Press release

French Court to Hear Unprecedented Challenge to Police Ethnic Profiling

Date
July 02, 2013
Contact
Communications
media@opensocietyfoundations.org
+1 212-548-0378

On Wednesday 3 July a court in Paris will hear an unprecedented lawsuit that accuses the French police of illegally singling out young men of African or Arab ethnicity for intrusive and discriminatory identity checks and searches.

Thirteen young French men of North or Sub-Saharan African origin jointly filed the  complaint against the Interior Ministry in April last year.

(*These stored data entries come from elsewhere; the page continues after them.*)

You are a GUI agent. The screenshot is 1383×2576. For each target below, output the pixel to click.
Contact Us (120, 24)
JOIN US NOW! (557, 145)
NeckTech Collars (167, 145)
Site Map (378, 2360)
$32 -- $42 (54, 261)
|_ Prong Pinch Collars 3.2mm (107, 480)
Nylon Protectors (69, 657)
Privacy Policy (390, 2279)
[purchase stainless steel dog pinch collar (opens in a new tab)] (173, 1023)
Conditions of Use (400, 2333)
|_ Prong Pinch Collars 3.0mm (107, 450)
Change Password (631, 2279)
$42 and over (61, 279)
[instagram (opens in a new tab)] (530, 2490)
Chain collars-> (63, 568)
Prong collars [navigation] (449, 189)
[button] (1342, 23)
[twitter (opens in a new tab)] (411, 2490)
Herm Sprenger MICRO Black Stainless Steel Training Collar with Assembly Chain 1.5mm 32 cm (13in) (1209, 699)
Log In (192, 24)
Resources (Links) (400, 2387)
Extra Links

They assert that they have been subject to  identity checks based on what they look like, rather than something they did. All of the checks were carried out in public; some involved full body pat-downs as well as searches of belongings.

Identity checks and searches carried out based on physical appearance, presumed origin, or ethnicity are illegal according to European and international human rights standards.

Senior French officials have argued that constitutional, European and international non-discrimination norms do not apply to these police practices. 

Discontent over the issue in minority communities was a factor in the 2012 presidential elections, leading François Hollande, the victorious Socialist candidate, to pledge measures to address the problem. But the limited steps proposed by his government so far have fallen well short of best practices elsewhere in Europe.

A quantitative study by Open Society Justice Initiative and the French National Research Institute (CNRS), carried out in Paris in 2009, demonstrated that individuals identified as “Blacks” and “North Africans” are checked respectively 6 and 8 times more than “Whites”.

The claimants are represented by attorneys Slim Ben Achour and Felix de Belloy.